WORK TO COMPLETE:
Within the entries below, the lines from the one with "Task: Select the Llama 3 8B model name" through the one with "The image size is (1386, 376)." are to be set down exactly, both ends kept.

RECORDED DATA:
*** Begin section ***

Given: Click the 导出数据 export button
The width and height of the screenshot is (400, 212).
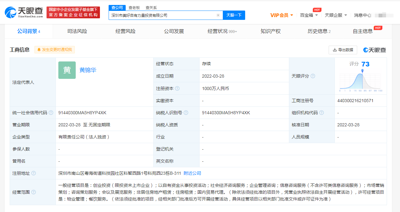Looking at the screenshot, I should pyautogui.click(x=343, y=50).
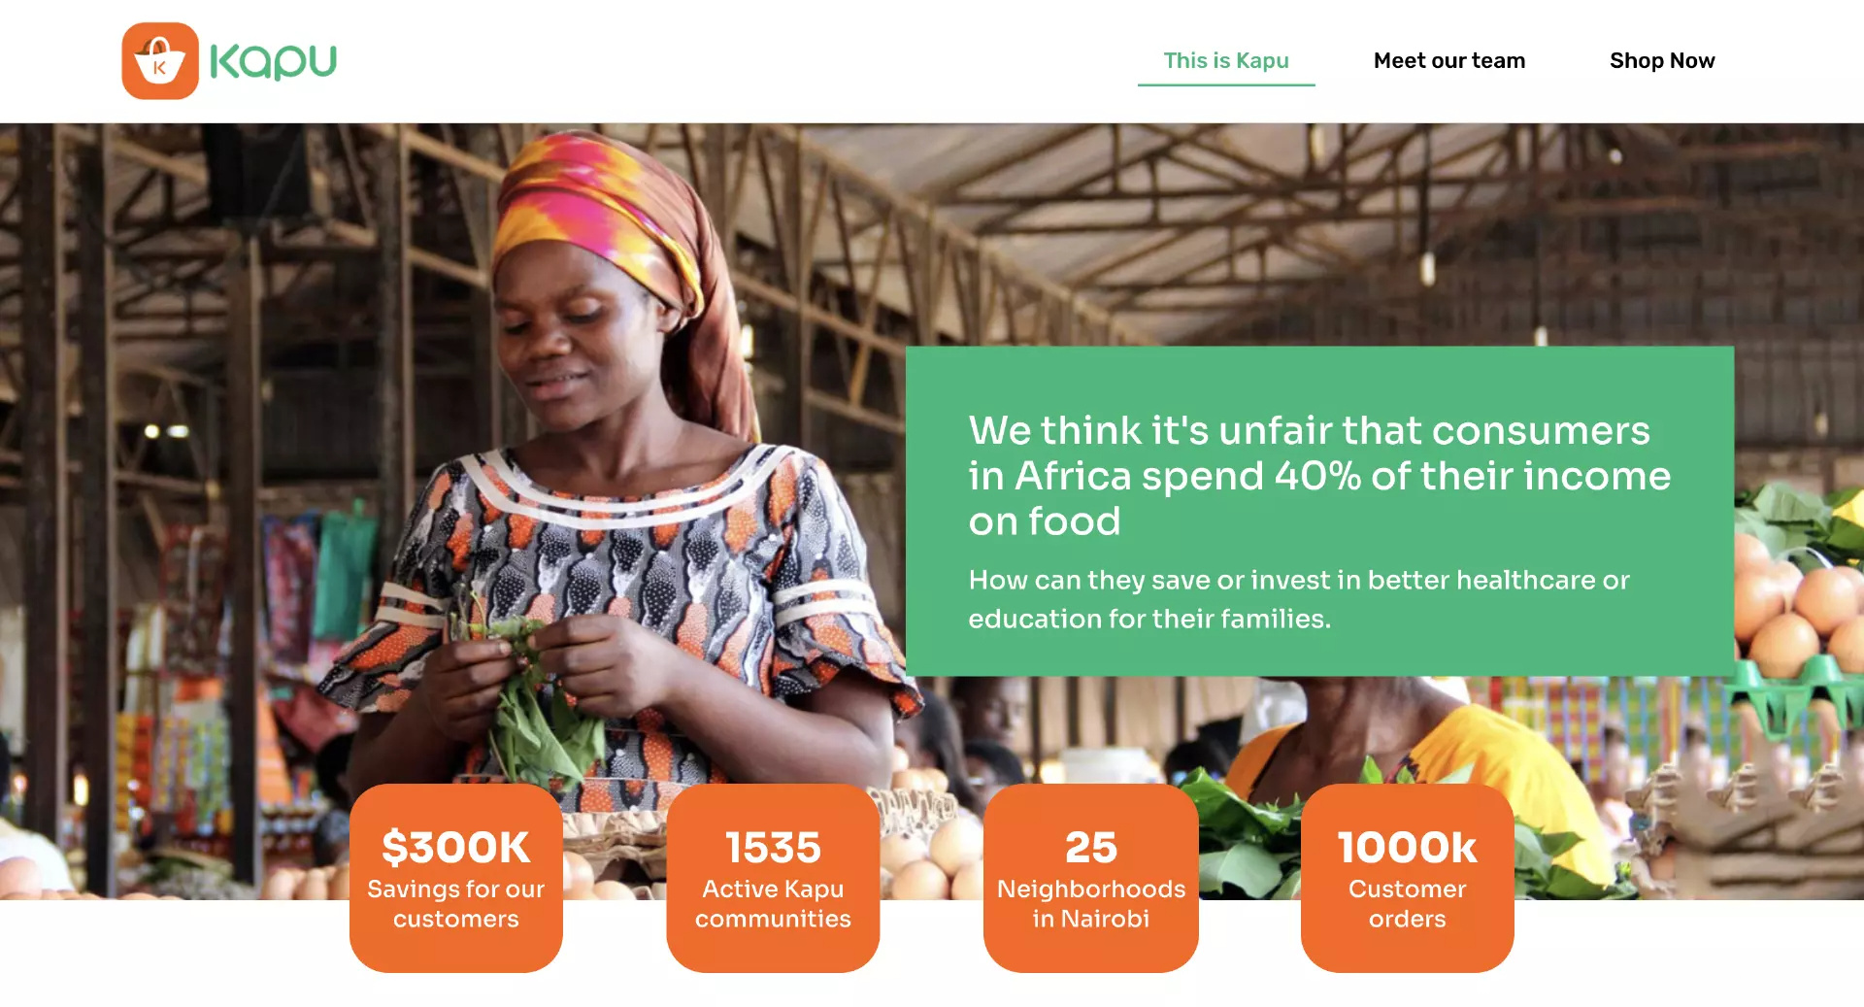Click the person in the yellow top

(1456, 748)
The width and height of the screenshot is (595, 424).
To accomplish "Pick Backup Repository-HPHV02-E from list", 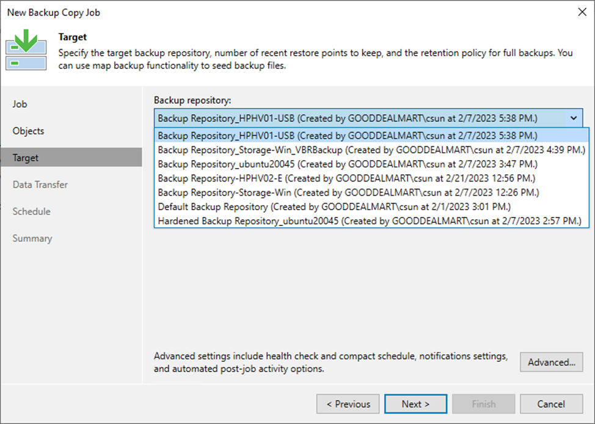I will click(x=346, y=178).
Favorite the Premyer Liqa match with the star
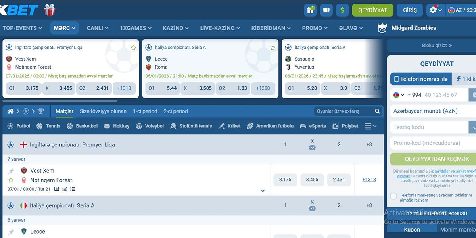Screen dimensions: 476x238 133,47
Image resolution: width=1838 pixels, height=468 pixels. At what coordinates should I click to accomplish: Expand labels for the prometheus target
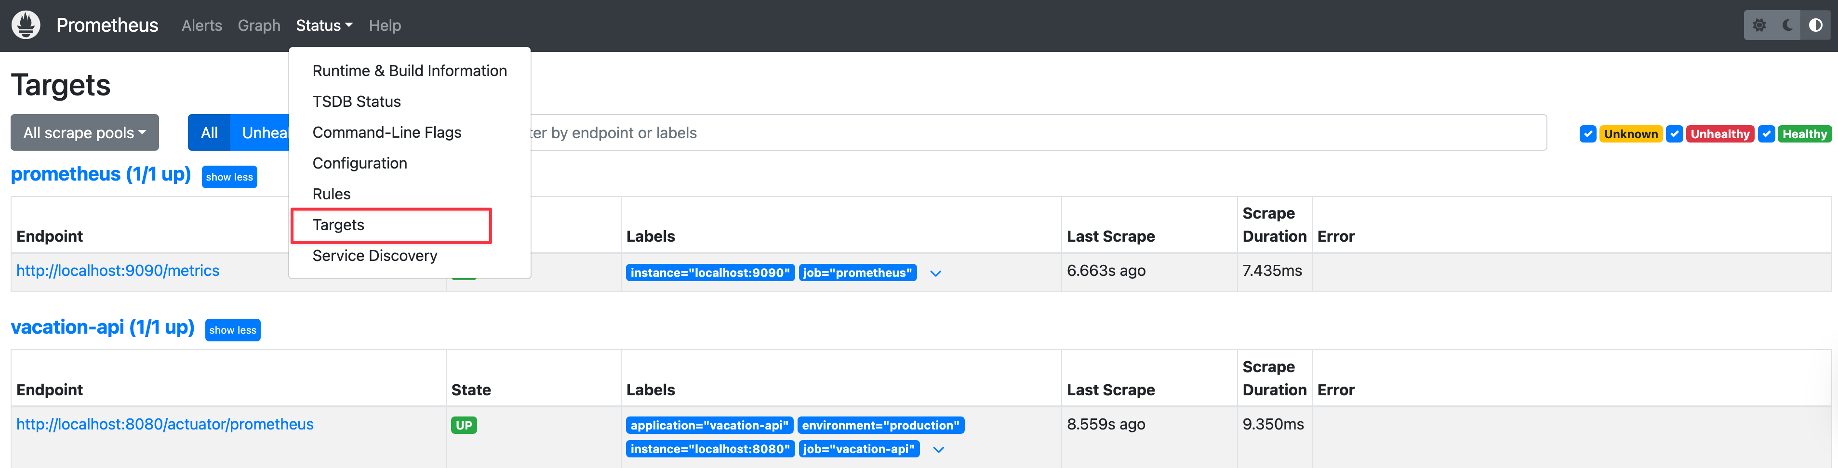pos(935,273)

*** End section ***
*** Begin section ***

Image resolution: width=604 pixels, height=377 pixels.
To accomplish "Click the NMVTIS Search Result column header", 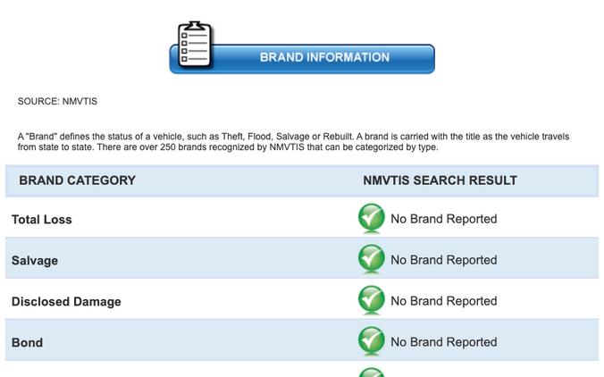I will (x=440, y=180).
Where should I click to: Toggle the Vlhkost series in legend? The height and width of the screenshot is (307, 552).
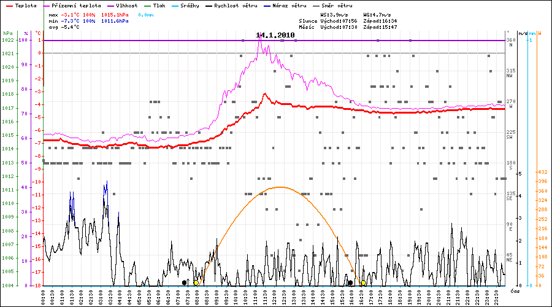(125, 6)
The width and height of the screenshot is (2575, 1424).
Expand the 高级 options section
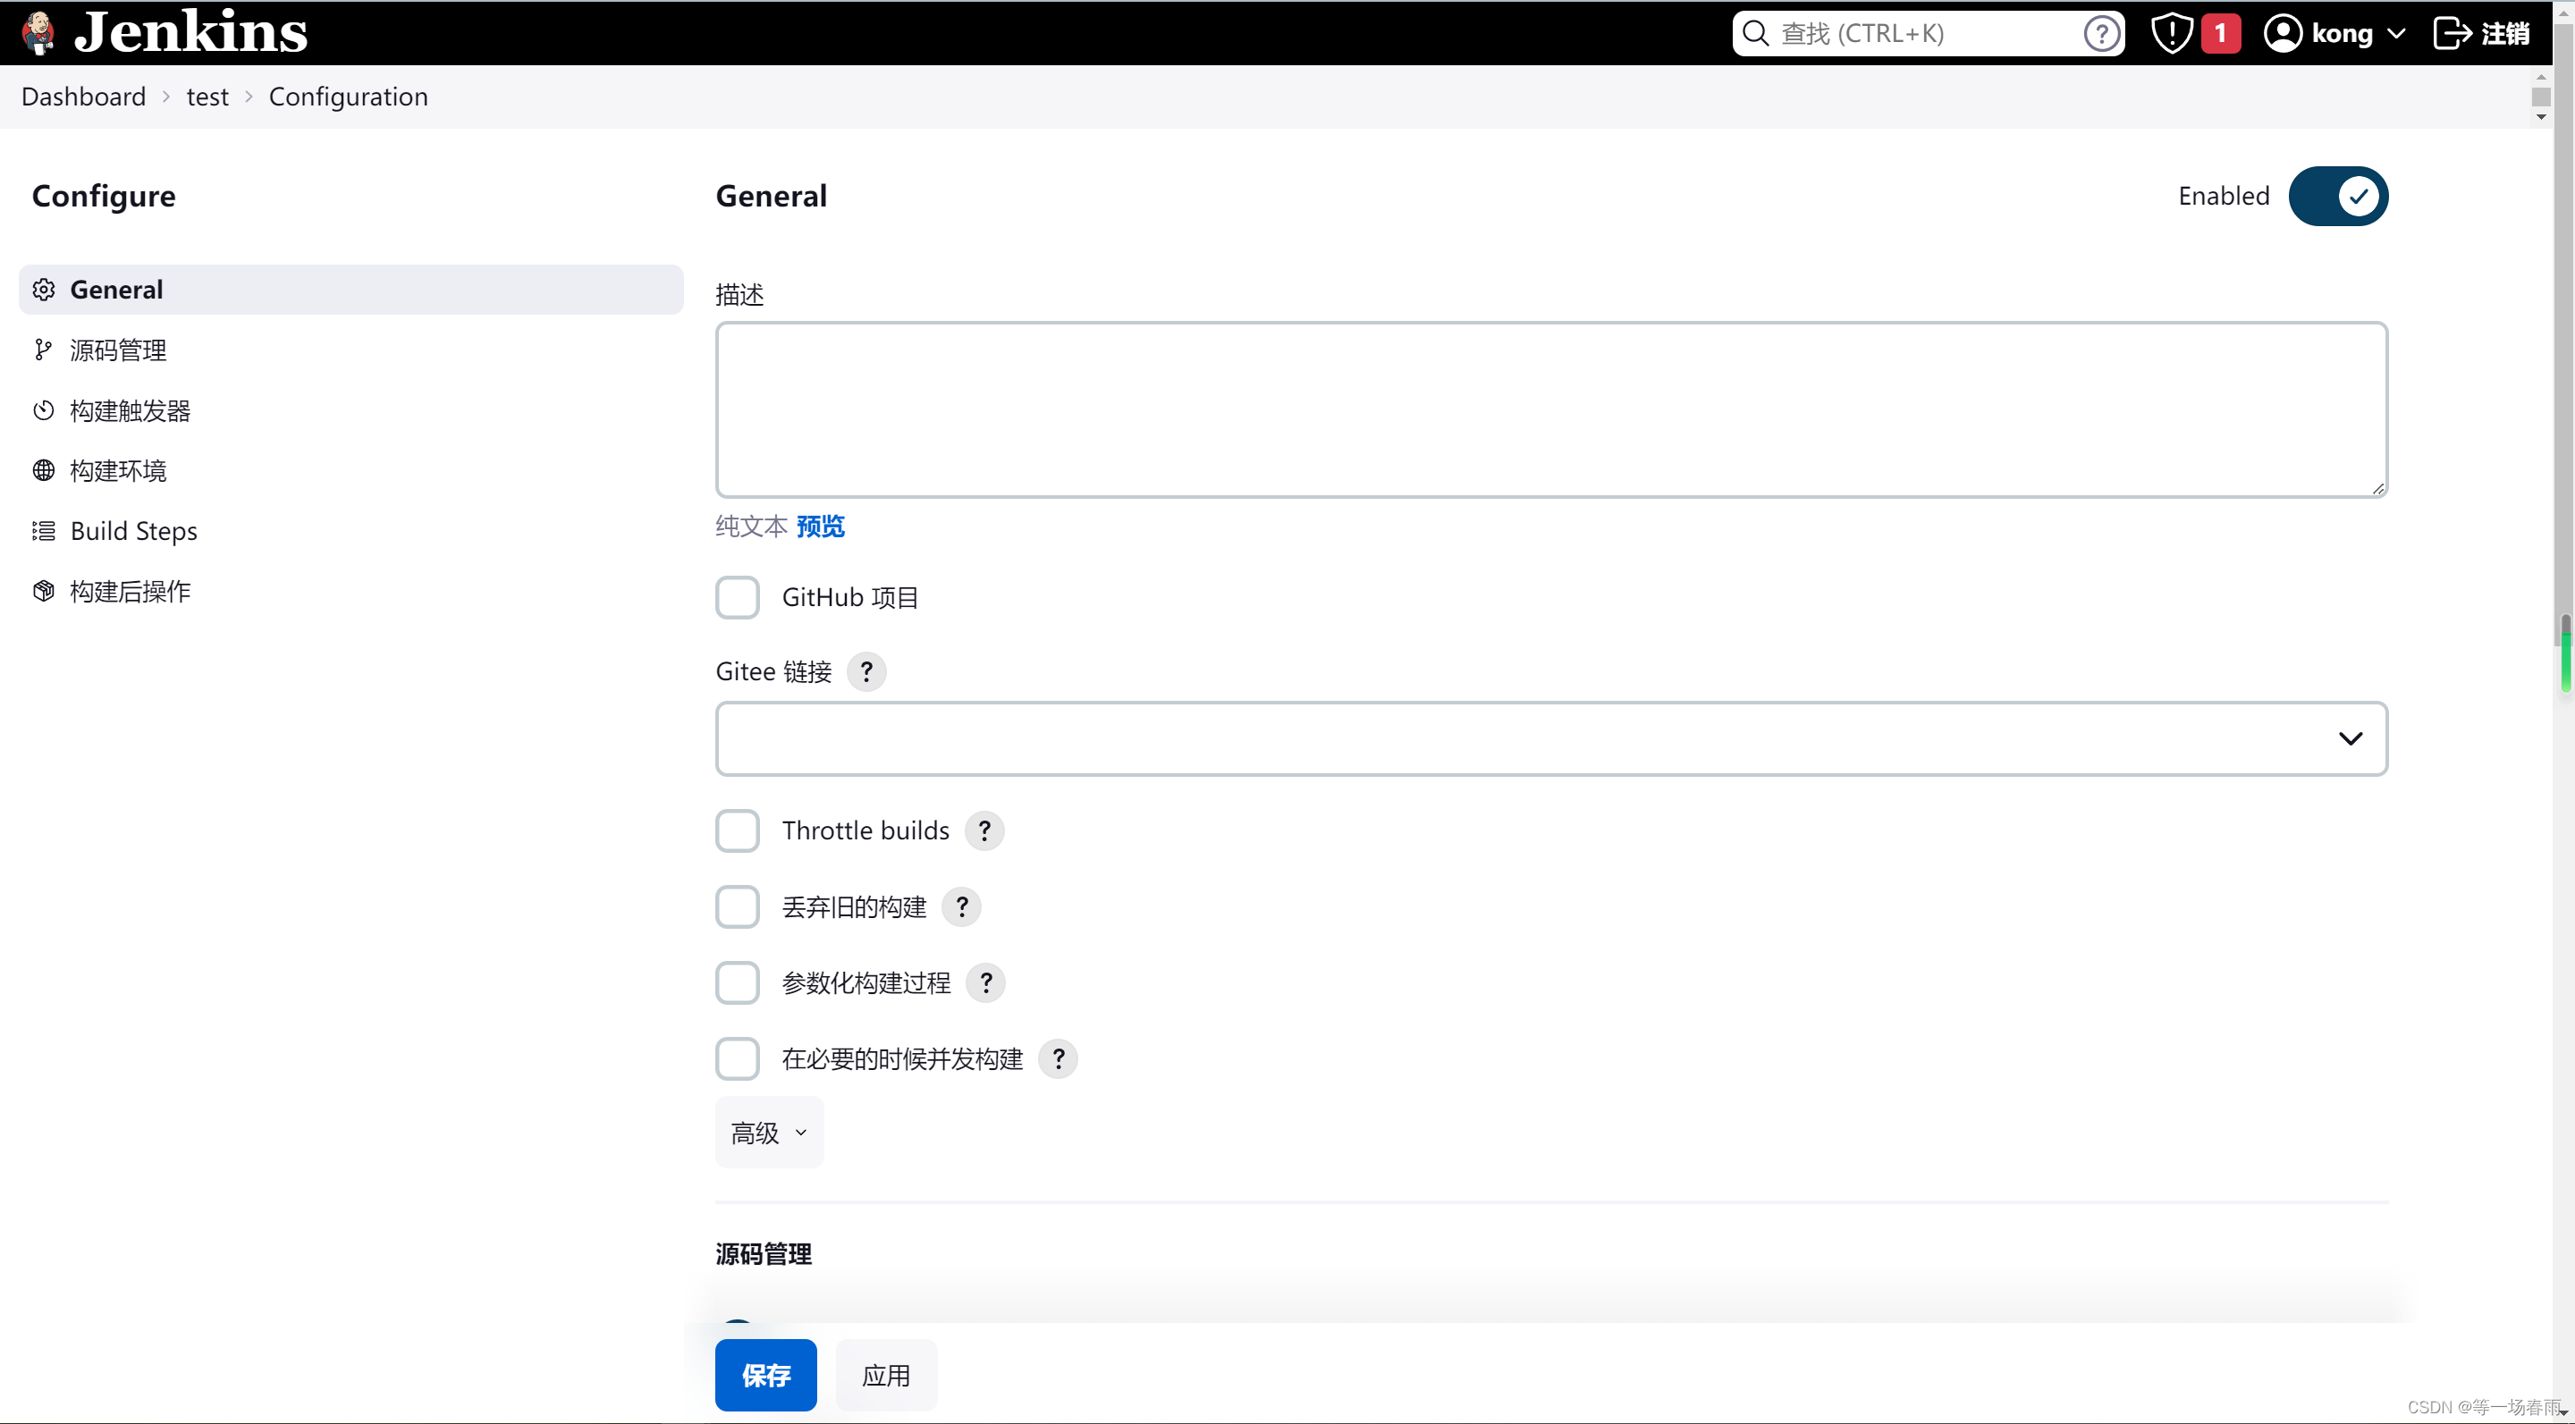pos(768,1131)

*** End section ***
*** Begin section ***

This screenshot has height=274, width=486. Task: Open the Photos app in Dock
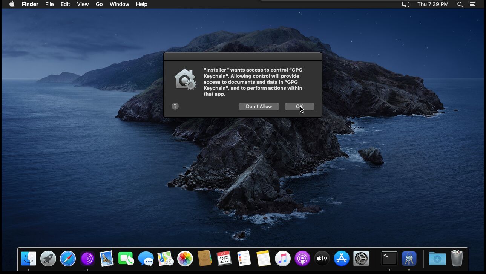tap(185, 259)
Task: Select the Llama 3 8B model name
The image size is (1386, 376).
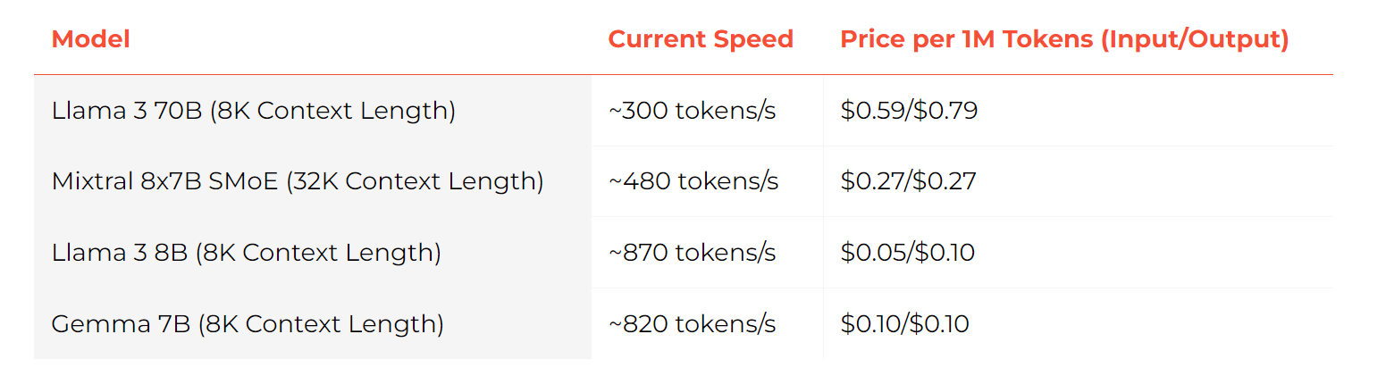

*** End section ***

THE ANSWER:
Task: Select the Llama 3 8B model name
The image size is (1386, 376).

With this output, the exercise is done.